All of this provides context in which to assess upstream and systemic issues. Importantly, the whole-systems security team can begin to pose additional questions regarding the relative risks identified during the operational and analytical phases. For example,
Why were the vulnerabilities identified not identified sooner?
Why do certain vulnerabilities recur?
Why are certain investment and development patterns evident?
How is critical security information and intelligence shared horizontally and vertically within the enterprise?
How do concerns, requirements, and operational pressures differ across the enterprise, and how do these affect security-related decision making?
How do culture and communications within the enterprise enable or limit this decision making?
How are these various patterns and behaviors likely to play out over time or during periods of unusually high pressure?
For the most part, pentests/redtests help enterprises identify immediate technical vulnerabilities, which—though important—typically represent only the final link in a long chain of (often nontechnical) upstream problems. Put differently, it's akin to treating symptoms rather than addressing the disease. Whole-system questions such as those listed above rarely get asked. As a result, we encounter the same symptoms again and again and again.
We believe the case for whole-systems security is straightforward, even obvious. Why aren't enterprises doing more of it?

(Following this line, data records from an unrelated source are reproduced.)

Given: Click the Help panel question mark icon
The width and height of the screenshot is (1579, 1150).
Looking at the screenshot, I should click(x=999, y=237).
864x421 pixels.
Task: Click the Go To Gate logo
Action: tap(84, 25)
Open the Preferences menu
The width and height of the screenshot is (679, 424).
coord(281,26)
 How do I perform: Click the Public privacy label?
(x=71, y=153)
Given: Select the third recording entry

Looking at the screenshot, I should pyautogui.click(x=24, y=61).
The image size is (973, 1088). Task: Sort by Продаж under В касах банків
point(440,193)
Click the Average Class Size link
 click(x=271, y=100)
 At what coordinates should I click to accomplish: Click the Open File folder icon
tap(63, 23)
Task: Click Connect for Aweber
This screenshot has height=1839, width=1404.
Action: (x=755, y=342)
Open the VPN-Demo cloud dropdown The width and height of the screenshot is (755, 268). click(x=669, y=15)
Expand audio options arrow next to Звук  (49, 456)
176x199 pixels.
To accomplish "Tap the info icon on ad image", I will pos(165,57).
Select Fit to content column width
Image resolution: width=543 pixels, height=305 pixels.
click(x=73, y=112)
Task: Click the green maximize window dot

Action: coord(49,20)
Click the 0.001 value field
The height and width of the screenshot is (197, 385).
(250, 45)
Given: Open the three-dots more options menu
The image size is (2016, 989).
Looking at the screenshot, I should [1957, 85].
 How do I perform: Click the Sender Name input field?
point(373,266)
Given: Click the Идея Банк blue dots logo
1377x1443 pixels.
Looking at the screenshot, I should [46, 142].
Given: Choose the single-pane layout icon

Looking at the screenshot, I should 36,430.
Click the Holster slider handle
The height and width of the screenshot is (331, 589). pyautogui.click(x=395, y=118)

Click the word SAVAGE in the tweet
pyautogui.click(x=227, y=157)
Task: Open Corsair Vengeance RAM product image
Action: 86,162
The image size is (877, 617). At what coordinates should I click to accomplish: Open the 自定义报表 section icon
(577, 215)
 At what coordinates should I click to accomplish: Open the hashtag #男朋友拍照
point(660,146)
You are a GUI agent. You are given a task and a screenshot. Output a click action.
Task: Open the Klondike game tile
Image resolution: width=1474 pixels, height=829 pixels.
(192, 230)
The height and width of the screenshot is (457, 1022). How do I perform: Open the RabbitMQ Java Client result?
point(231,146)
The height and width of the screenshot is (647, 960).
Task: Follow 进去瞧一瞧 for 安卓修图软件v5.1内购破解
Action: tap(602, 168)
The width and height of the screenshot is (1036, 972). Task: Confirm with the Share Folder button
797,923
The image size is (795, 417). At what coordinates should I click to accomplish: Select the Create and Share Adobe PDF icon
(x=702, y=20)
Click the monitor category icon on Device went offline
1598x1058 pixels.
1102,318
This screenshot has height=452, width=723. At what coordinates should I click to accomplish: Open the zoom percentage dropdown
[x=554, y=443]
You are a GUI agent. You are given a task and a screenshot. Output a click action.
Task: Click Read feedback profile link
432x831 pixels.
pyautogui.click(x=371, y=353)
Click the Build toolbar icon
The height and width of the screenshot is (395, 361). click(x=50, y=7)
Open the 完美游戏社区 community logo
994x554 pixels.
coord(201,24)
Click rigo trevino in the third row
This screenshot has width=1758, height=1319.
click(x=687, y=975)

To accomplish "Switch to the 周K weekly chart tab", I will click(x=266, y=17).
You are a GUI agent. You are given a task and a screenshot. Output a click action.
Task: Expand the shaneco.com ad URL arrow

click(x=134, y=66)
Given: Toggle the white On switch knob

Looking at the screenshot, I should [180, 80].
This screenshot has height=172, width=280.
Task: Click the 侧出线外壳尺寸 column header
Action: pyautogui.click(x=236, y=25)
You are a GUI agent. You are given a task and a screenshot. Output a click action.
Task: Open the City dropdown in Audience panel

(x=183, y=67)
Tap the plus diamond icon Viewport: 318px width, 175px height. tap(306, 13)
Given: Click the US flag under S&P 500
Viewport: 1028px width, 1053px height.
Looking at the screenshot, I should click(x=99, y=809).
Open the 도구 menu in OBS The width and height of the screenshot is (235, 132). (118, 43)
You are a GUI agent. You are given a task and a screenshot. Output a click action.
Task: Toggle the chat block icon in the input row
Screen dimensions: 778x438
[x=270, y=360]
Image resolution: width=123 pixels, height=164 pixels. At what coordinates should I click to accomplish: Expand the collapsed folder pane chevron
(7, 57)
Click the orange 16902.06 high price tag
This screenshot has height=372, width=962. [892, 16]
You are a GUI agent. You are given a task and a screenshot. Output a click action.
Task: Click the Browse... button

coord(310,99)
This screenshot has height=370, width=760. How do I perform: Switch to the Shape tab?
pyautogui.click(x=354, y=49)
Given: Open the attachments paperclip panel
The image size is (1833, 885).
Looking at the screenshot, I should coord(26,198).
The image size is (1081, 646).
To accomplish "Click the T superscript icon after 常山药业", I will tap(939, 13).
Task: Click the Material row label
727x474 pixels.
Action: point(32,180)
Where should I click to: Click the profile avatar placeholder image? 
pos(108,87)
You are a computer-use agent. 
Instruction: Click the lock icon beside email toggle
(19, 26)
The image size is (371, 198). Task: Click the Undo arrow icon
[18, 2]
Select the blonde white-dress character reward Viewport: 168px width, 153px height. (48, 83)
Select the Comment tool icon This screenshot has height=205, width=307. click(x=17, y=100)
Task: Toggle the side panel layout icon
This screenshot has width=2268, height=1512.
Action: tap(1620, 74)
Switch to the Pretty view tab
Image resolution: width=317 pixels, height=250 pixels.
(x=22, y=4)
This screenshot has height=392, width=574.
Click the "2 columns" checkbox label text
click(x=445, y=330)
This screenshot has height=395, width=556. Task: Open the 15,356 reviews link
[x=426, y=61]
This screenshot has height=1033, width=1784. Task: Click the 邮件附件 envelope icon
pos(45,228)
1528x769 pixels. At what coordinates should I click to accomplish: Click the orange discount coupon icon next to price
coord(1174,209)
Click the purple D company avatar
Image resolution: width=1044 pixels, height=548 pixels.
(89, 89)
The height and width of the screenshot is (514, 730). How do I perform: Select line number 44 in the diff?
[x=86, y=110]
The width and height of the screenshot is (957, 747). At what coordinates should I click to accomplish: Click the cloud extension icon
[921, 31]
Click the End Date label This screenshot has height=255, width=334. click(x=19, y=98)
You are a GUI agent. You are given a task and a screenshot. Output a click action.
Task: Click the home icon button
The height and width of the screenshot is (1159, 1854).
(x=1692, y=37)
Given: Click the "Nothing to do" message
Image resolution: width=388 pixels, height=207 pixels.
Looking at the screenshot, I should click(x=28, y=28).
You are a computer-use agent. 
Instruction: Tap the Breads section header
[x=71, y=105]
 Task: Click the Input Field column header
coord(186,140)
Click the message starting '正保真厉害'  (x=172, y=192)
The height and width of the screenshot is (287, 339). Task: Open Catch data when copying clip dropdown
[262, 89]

Increasing specialization is a big part of the problem. We're operating almost exclusively in technical hunt and peck mode. What's more, very few security professionals are aware of what they don't know. We talked to one of the few true systems-oriented red teamers recently who was interviewing for a senior red teaming position with a big firm. She talked to the hiring staff at length about systems thinking, engineering, and analysis and was met with vague nods and an immediate follow-up question about her relevant certifications.
Another reason we believe whole-systems security is largely ignored is that it takes time and money. Who within the enterprise is willing to cut their current activities to fund something that few other enterprises even consider? The answer, of course, is "few enterprises." Until we are able to share cases in which whole-systems security analysis has saved someone money, most enterprises will continue to hunt and peck. But that just begs the question: it’s difficult to show return on investment for even the most direct security purchases, let alone pentesting, let alone whole-systems security.
As long as the overall perceived cost of breaches and pentesting remains relatively manageable, don't expect much change, which, of course, offers a tremendous competitive advantage to the enterprise that adopts whole-systems security before anyone else. Any takers?